What’s typically reported to the credit bureaus, and thus calculated into your scores, are the balances reported on your last statements. (That doesn’t mean paying off your balances each month isn’t financially smart — it is — just that the credit scores don’t care.)
You typically can increase your scores by limiting your charges to 30% or less of a card’s limit. If you’re having trouble keeping track, consider using a check register to track your spending, logging into your account frequently at the issuer’s Web site, or using personal finance software like Microsoft Money or Quicken, which can download your transactions and balances automatically.

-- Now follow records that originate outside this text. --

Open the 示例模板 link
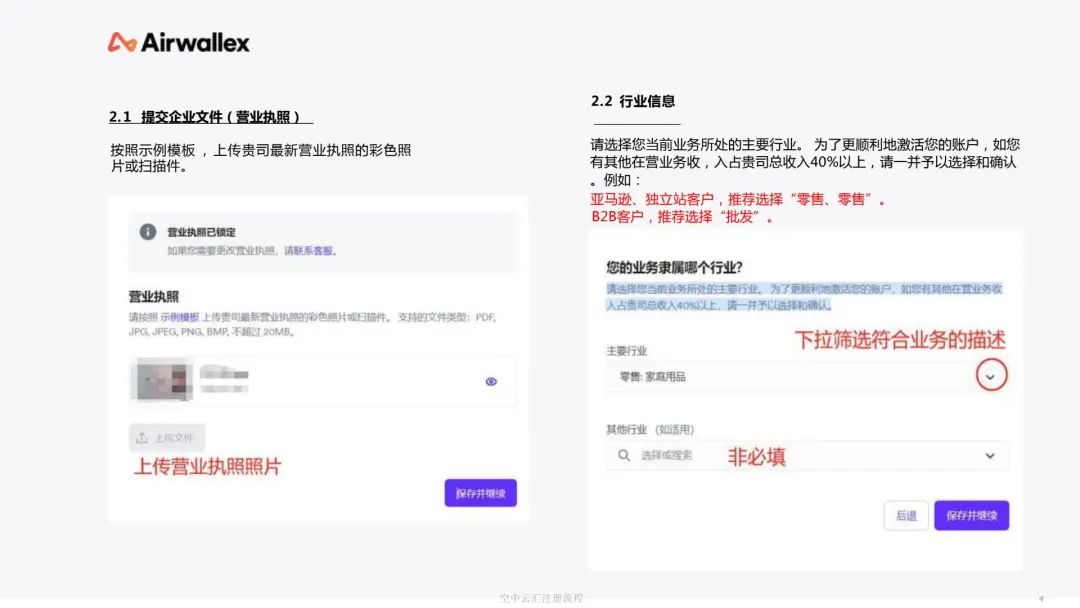1080x608 pixels. (x=184, y=317)
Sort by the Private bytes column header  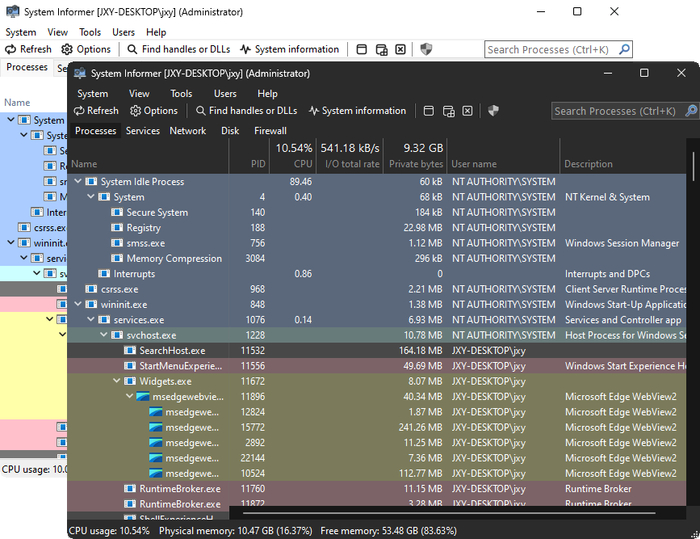click(417, 164)
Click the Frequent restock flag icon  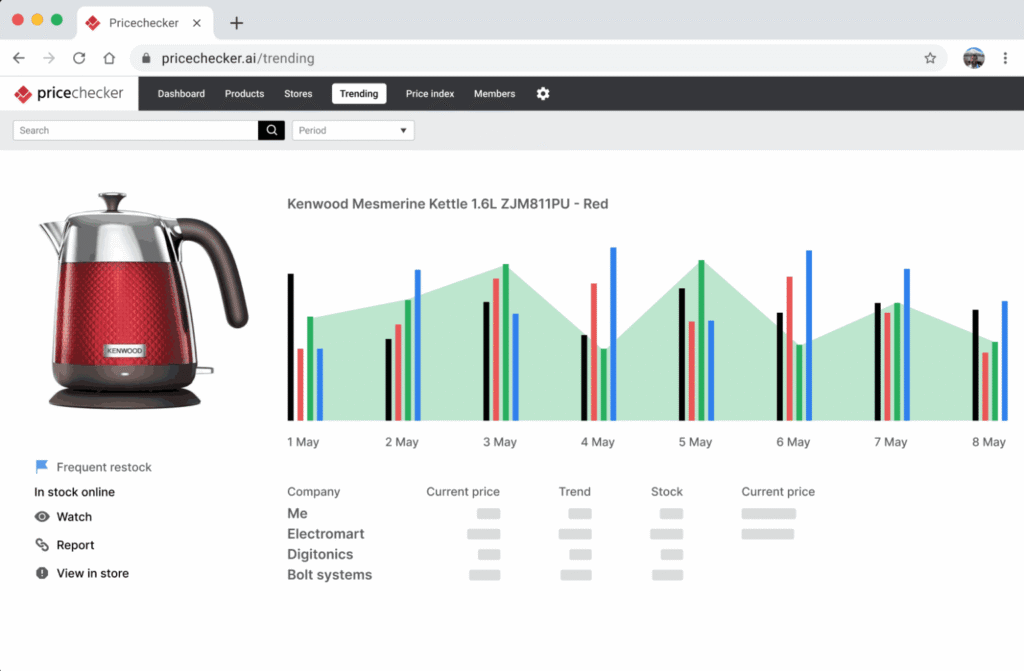(x=42, y=466)
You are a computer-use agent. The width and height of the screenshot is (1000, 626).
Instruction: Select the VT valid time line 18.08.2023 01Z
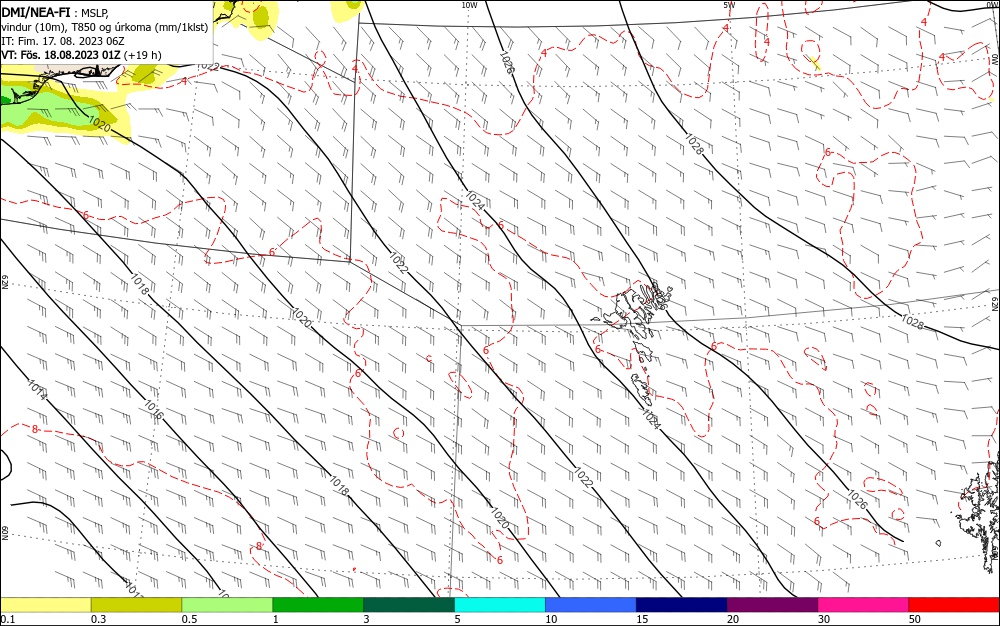pyautogui.click(x=82, y=55)
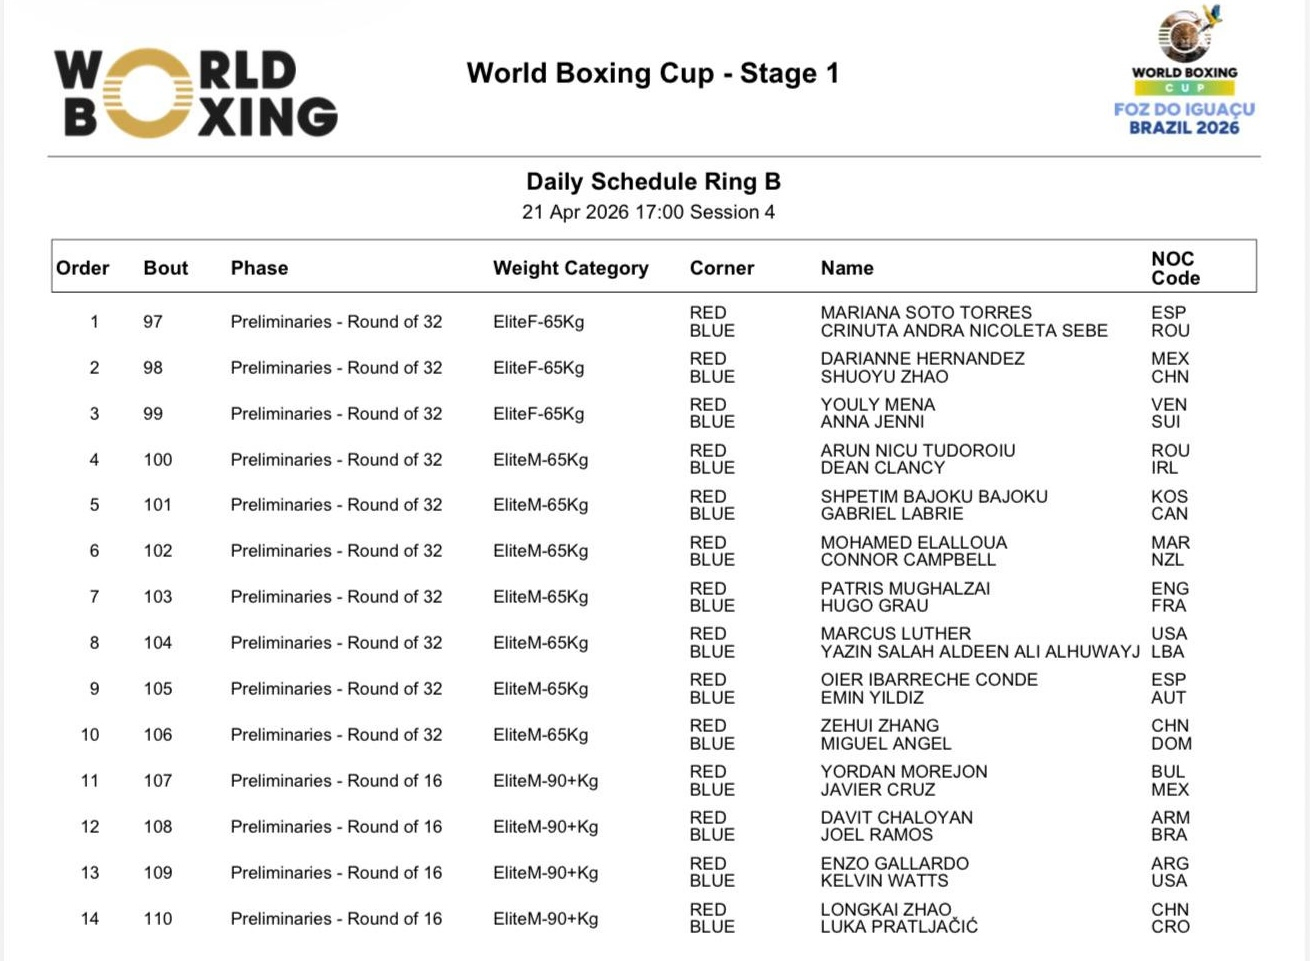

…Dust off an old card. The older your credit history, the better. But if you stop using your oldest cards, the issuers may stop updating those accounts at the credit bureaus. The accounts will still appear, but they won’t be given as much weight in the credit-scoring formula as your active accounts, said Craig Watts, an executive at Fair Isaac, one of the leading credit scorers. That’s why Ferguson often recommends to her clients that they use their oldest cards every few months to charge a small amount, paying it off in full when the statement arrives.
… Get some goodwill. If you’ve been a good customer, a lender might agree to simply erase that one late payment from your credit history. You usually have to make the request in writing, and your chances for a “goodwill adjustment” improve the better your record with the company (and the better your credit in general). But it can’t hurt to ask.A longer-term solution for more-troubled accounts is to ask that they be “re-aged.” If the account is still open, the lender might erase previous delinquencies if you make a series of 12 or so on-time payments.
… Dispute old negatives. Say that fight with your phone company over an unfair bill a few years ago resulted in a collections account. You can continue protesting that the charge was unjust, or you can try disputing the account with the credit bureaus as “not mine.” The older and smaller a collection account, the more likely the collection agency won’t bother to verify it when the credit bureau investigates your dispute.Some consumers also have had luck disputing old items with a lender that has merged with another company, which can leave lender records a real mess.
… Blitz significant errors. Your credit scores are calculated based on the information in your credit reports, so certain errors there can really cost you. But not everything that’s reported in your files matters to your scores. Here’s the stuff that’s usually worth the effort of correcting with the bureaus:
- Late payments, charge-offs, collections or other negative items that aren’t yours.
- Credit limits reported as lower than they actually are.
- Accounts listed as “settled,” “paid derogatory,” “paid charge-off” or anything other than “current” or “paid as agreed” if you paid on time and in full.
- Accounts that are still listed as unpaid that were included in a bankruptcy.
- Negative items older than seven years (10 in the case of bankruptcy) that should have automatically fallen off your reports.
You actually have to be a bit careful with this last one, because sometimes scores actually go down when bad items fall off your reports. It’s a quirk in the FICO credit-scoring software, and the potential effect of eliminating old negative items is difficult to predict in advance.